Özdabak’ın avukatlarından Av. Turgut İnal ise hem yazılı savunmasında, hem de mahkemedeki konuşmasında, “Çizerin bu karikatürü yayınlamasının sebebi, iddianamede belirtildiği gibi AKP’ye karşı açılan davaya karşı Türk ve dünya kamuoyunun gösterdiği tepkiyi dile getirmektir. İddianamede belirtildiği gibi karikatürün açıkça Cumhuriyet Başsavcısı’nı hedef aldığı ise doğru değildir. Zira karikatürde çizilen cübbeli baykuş karakterinin Yargıtay Cumhuriyet Başsavcısı Abdurrahman Yalçınkaya olduğuna dair ne açık ne de gizli bir işaret bulunmamaktadır. Karikatürdeki cübbe bile bir başsavcı cübbesi değil sıradan bir avukat cübbesidir. Hepsi bir yana dünyanın her yerinde bu türden eleştirel karikatürler çizilmekte ve hoşgörüyle karşılanmaktadır. Biz hukuk fakültesinde öğrenci iken çıkardığımız okul dergilerinde hocalarımızı, büyük hukukçuları çeşitli şekillerde eleştirmiş, onları bu şekilde tasvir eden karikatürler çizmişizdir. Ancak hiçbir hukuk profesörü bize bu konuda bir itirazda bulunmamış ve hoşgörüyle karşılamışlardır. Bizim ülkemizde demokrasi vardır, basın hürdür, özgürdür. Yazmak ve çizmek serbesttir. Bunu sağlayan yasalar ve anayasamız vardır. Bu yasalar engin hürriyetler getirmiştir. Bu sebeple beraat kararı verilmesini talep ediyoruz” dedi.

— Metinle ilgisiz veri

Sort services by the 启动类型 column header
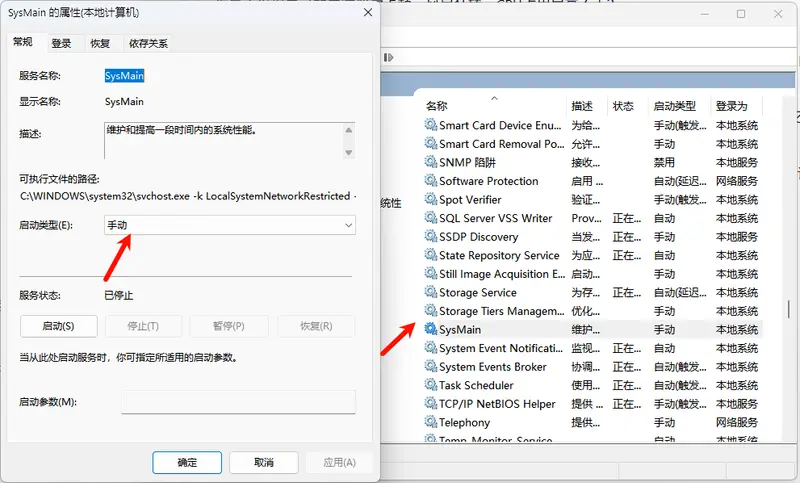click(x=674, y=106)
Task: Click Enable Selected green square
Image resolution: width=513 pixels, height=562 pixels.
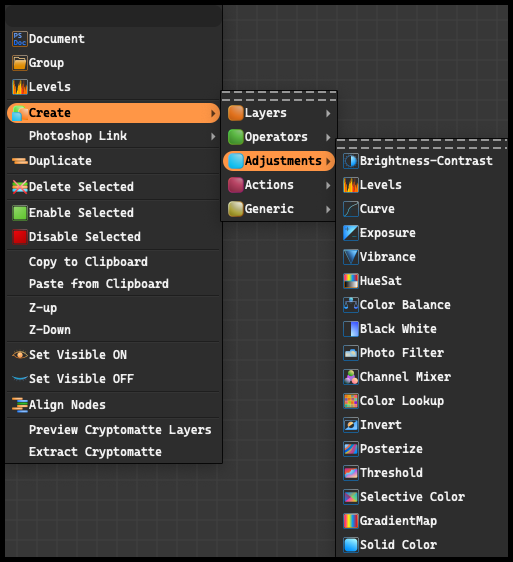Action: pos(20,213)
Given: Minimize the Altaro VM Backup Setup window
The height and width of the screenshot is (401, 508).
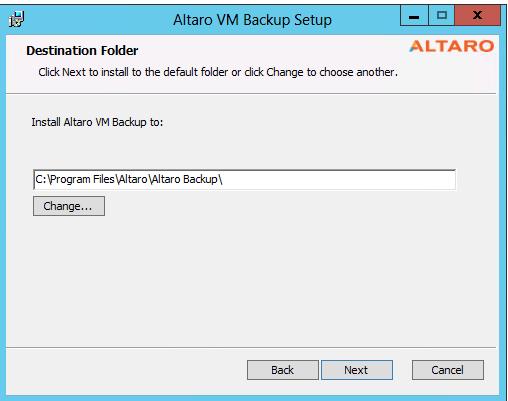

Av. Kadir Akbaş da dâvânın düşünce ve ifade özgürlüğü çerçevesinde ele alınması gerektiğini ve bu konuda Türk adaletine güvendiklerini dile getirdi. Mahkeme neticesinde, yazılı savunmanın sunulması için talep edilen süre sebebiyle duruşmanın 5 Aralık 2008 tarihi saat 11.45’e ertelenmesine karar verildi.
DÂVÂ NEDEN AÇILDI?
Karikatüristimiz İbrahim Özdabak aleyhine Türk Ceza Kanununun 125/1-2 delâletiyle 125/3 a maddelerinden açılan hakaret dâvâsının iddianamesinde şu ibareler yer almaktaydı: “İbrahim Özdabak imzalı kurumuş bir ağaç dalında pinekleyen bir baykuşa, cübbe giydirilmiş, üzerinde “Huguk! Huguk! Huguk! Huguk!” yazıları bulunan karikatür ve kelimelerin çizeri, eser sahibi olduğu, suç tarihinde güncel olan Yargıtay Cumhuriyet Başsavcısı’nın AKP’nin kapatılması talebiyle Anayasa Mahkemesi’ne açmış olduğu davaya tepki olarak, kamu görevlisi olan Yargıtay Cumhuriyet Başsavcısı’na karşı görevinden dolayı hakaret edildiği tespit edilmiştir.”